A talk by Dr Gabriella Calchi-Novati at Forsaken exhibition

Open Daily Tue-Sat 11am to 5pm Dollard House, Wellington Quay, Dublin

Open Daily Tue-Sat 11am to 5pm Dollard House, Wellington Quay, Dublin

The Space of Gerard Mannix Flynn’s “Performances of Inclusion”: Forsaken Heterotopias

Dr.

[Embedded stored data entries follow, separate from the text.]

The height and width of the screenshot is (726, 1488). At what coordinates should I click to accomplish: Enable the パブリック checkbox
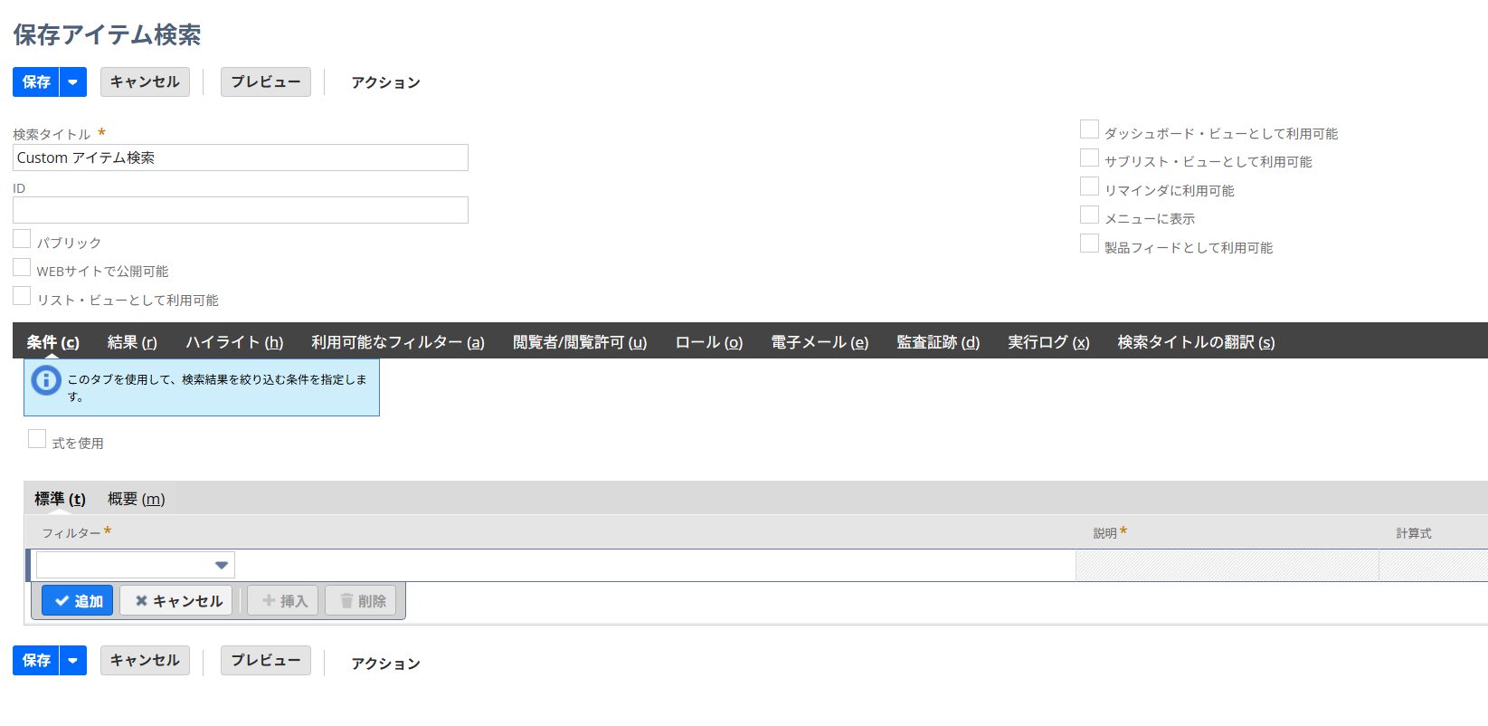click(23, 240)
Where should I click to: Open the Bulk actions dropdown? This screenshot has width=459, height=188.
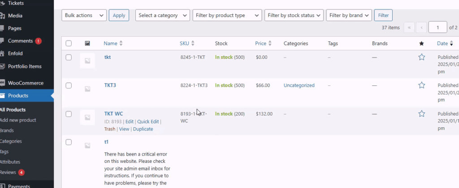coord(84,15)
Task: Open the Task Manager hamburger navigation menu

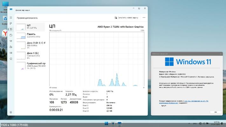Action: pyautogui.click(x=11, y=18)
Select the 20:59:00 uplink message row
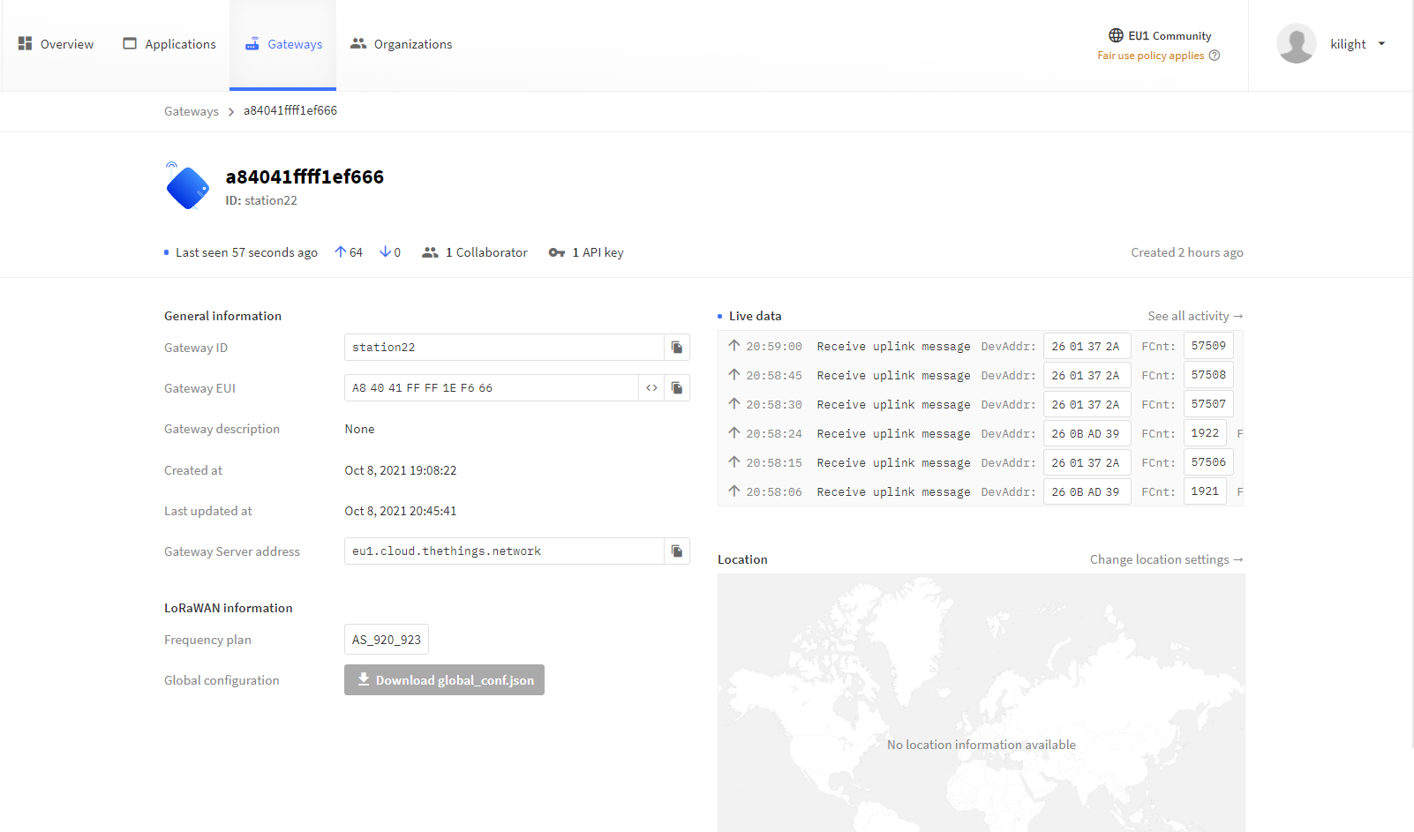Image resolution: width=1414 pixels, height=832 pixels. (x=891, y=347)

Gabriella Calchi-Novati 

Lecturer in Performance Studies & Critical Theory & Researcher at the Institute of Philosophy Research Centre of the Slovenian Academy of Sciences and Arts

When:       Thursday, November 27th at 7.30pm

Where:      Forsaken exhibition space, Dollard House, Wellington Quay, Dublin –                      (Next to The Clarence Hotel)

Please email farcryproductionsltd@gmail.com to book a place.  This talk is free but there is limited seating available.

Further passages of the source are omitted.